→ EXERCISE SET:
1. In the excerpt on deep learning for climate bias correction, which two climate variables did Wang and Tian (2022) bias correct and downscale at the same time with the SRDRN model?
2. Pick up the excerpt on deep learning for climate bias correction after its final sentence and keep writing.

Deep learning techniques have emerged as a promising approach for simulating highly nonlinear and complex relationships between different variables. In particular, deep learning models with convolutional neural networks [CNNs, LeCun et al. (2015)] can capture complex spatial structures showing great performances. Originally developed for computer vision problems, CNNs for climate and Earth system sciences have been growing rapidly during recent years (Reichstein et al. 2019) including detection of extreme weather events (Liu et al. 2016; Racah et al. 2017) and weather and climate forecasting (Chapman et al. 2019; Ham et al. 2019; Liang et al. 2021; Ravuri et al. 2021; Scher and Messori 2019; Shi et al. 2015). Besides capturing complex spatial features, recent study has shown deep learning with deep convolutional layers and upsampling layers can process multiple input–output spatial variables at one time, accounting for their physical relations, suggesting a great potential for bias correcting and downscaling dependences of multiple variables (Wang and Tian 2022). Since the intervariable relationships are integrated into model training with no prior assumptions, deep learning models with convolutional layers taking multiple physically associated variables at once have opportunities to capture complex relationships beyond our prior knowledge and provide potentials for improving bias corrections of both spatial and intervariable dependences in GCMs/ESMs.

Deep learning with convolutional layers models have been applied to downscale and bias correcting climate variables and show superiority over traditional methods (Baño-Medina et al. 2022; François et al. 2021; Fulton et al. 2023; Hess et al. 2023; Hess et al. 2022; Liu et al. 2020; Pan et al. 2021; Quesada-Chacón et al. 2022; Quesada‐Chacón et al. 2023; Rodrigues et al. 2018; Vandal et al. 2017; Wang and Tian 2022). However, most of these studies focus on bias correcting individual climate variables, neglecting their physical relationships, while only several studies accounted for the intervariable relationships among multiple climate variables. Wang and Tian (2022) used a Super Resolution Deep Residual Network (SRDRN) deep learning model to simultaneously bias correct and downscale minimum temperature (Tmin) and maximum temperature (Tmax) of 20 CMIP6 GCMs, showing that the intervariable relationship between Tmin and Tmax is well captured, while statistical multivariate bias correction methods experienced unrealistic artifacts (e.g., showing Tmin > Tmax in the downscaled and bias-corrected fields). Fulton et al. (2023) used a generative adversarial network (GAN) based model, namely the Unsupervised Image-to-Image Translation (UNIT) neural network architecture, to simultaneously bias correct five climate variables. The results indicate that the UNIT model creates fewer extreme values than the target distribution and applying the quantile mapping (QM) method to postprocess the UNIT model outputs show the optimum outcome. This method, however, has a strict stationary assumption between model training (past) and testing (future) periods and may face great challenges when a distinct trend exists between past and future periods, considering climate non-stationarity, particularly when applying to the GCMs/ESMs projections. This, in fact, is a common issue of using deep learning for climate change projections due to its inability to extrapolate beyond their training data to unseen circumstances where system has considerably changed (de Silva et al. 2020; Read et al. 2019; Wi and Steinschneider 2022).

Items from a dataset:
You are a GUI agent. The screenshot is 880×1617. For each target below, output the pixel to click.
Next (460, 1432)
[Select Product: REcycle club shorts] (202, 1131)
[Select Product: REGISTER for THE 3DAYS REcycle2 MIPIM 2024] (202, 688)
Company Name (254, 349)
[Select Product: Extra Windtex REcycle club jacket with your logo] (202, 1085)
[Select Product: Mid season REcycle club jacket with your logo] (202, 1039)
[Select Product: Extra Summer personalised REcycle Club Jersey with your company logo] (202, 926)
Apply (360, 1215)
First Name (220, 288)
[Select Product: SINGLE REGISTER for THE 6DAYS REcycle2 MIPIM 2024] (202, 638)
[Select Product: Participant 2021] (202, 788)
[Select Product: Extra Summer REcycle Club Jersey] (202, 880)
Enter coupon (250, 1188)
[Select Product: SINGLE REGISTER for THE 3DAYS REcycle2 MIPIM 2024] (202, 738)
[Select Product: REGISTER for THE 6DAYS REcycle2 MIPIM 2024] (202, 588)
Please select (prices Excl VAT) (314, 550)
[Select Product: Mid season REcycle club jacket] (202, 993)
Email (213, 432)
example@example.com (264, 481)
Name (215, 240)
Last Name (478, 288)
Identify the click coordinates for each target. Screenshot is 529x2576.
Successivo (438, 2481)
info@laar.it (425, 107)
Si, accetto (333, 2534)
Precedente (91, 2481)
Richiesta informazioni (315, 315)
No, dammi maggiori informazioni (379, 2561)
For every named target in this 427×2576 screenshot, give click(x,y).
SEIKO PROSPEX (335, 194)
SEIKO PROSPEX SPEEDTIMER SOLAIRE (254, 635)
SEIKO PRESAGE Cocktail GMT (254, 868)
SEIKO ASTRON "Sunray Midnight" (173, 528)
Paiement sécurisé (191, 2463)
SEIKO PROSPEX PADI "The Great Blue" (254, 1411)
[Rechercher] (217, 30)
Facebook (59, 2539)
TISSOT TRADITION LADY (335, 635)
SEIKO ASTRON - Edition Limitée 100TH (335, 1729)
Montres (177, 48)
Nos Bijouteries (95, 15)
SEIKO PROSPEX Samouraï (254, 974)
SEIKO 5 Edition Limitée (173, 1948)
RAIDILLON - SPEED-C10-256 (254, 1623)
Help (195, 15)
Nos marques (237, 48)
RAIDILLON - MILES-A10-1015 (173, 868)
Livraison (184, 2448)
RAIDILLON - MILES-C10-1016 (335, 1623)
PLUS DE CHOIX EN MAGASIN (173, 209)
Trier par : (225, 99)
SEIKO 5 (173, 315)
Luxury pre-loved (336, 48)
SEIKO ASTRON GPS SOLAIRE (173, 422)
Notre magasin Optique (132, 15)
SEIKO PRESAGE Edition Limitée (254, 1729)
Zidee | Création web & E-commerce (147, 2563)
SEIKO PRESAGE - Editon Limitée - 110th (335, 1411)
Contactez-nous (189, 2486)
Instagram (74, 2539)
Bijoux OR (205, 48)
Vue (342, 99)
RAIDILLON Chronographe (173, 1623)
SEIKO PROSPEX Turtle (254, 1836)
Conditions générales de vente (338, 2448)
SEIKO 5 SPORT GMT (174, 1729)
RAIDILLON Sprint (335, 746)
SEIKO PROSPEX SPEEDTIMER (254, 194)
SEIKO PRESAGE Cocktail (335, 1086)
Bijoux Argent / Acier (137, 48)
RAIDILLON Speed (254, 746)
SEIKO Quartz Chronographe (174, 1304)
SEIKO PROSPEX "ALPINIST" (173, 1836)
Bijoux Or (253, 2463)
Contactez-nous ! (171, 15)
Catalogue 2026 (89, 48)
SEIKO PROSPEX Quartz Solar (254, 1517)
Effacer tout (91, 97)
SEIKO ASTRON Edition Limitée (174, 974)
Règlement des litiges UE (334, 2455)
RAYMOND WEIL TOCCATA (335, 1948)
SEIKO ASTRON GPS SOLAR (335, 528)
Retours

→ ANSWERS TO THE EXERCISES:
1. Minimum temperature (Tmin) and maximum temperature (Tmax).

2.
This study shows an integrated trend-preserving deep learning approach can address the spatial and intervariable dependences and climate non-stationarity issues for downscaling and bias correcting GCMs/ESMs. Here we combine the SRDRN model (Wang et al. 2021) with a trend-preserving quantile delta mapping approach (QDM; Cannon 2018) for bias correcting and downscaling six primary climate variables at once, including daily precipitation, maximum temperature, minimum temperature, relative humidity, solar radiation, and wind speed, from five state-of-the-art GCMs/ESMs in the Coupled Model Intercomparison Project phase 6 (CMIP6) over the CONUS. This trend preserving deep learning approach, hereafter referred to as SRDRN-QDM, accounts for spatial and intervariable relations and non-stationarity. We show SRDRN-QDM greatly improve state-of-the-art GCMs/ESMs by significantly reducing biases of individual variables, and better reducing biases in spatial and multivariate dependences compared to the current multivariate bias correction approach, and better reducing biases in extreme events compared to the current deep learning downscaling and bias correction approach. We performed comprehensive evaluations of the SRDRN-QDM downscaled and bias-corrected variables, as well as drought characteristics derived from the six downscaled and bias-corrected variables, in comparison with the current approaches. The structure of this paper is organized as follows: Sect. 2 introduced data and methodology, including the SRDRN model, QDM method to preserve trend, and calculation of drought index. Section 3 presents results; discussion and conclusions are provided in Sect. 4.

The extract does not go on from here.